(Pixel coordinate grounding data)
........

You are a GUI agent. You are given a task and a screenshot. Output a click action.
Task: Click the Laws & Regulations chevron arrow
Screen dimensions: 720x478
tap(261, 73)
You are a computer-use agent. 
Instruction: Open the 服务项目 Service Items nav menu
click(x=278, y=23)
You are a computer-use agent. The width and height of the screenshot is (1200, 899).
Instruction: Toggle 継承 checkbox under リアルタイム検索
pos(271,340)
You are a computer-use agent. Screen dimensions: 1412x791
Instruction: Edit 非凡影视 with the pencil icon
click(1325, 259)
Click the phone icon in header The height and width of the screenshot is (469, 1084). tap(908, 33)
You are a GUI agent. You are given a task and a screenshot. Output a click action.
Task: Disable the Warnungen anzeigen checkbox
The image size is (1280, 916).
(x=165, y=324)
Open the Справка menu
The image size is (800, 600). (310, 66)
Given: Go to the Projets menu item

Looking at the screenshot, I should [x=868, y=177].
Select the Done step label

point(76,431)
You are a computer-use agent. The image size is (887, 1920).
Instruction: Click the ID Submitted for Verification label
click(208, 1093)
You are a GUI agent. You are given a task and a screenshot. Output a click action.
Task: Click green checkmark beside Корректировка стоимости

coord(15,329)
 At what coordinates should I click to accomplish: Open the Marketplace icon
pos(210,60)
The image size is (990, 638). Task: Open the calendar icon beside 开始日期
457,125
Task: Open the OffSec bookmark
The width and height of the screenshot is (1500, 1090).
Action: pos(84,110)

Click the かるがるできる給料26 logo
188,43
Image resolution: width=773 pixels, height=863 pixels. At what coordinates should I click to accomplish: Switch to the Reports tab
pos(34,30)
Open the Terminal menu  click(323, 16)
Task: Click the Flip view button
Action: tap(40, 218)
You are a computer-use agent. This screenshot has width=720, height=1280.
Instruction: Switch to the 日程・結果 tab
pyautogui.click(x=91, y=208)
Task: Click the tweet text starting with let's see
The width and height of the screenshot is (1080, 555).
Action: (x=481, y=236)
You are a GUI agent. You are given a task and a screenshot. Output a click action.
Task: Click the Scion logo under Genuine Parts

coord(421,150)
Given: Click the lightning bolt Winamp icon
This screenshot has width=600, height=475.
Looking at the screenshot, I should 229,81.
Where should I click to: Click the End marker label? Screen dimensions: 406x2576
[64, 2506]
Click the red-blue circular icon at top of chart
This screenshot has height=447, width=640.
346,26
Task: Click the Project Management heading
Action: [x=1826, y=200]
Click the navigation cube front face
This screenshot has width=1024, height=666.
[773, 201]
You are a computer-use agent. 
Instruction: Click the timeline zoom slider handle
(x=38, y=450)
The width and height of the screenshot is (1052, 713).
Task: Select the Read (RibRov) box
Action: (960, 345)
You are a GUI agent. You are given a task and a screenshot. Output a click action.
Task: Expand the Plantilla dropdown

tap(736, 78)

........

— Task description —
Return only this span, exactly: the line that contains "Instruction: Click the timeline" and all lines after it to the end of the records.

— Solution for this problem —
Instruction: Click the timeline zoom slider handle
(x=38, y=450)
The width and height of the screenshot is (1052, 713).
Task: Select the Read (RibRov) box
Action: (960, 345)
You are a GUI agent. You are given a task and a screenshot. Output a click action.
Task: Expand the Plantilla dropdown

tap(736, 78)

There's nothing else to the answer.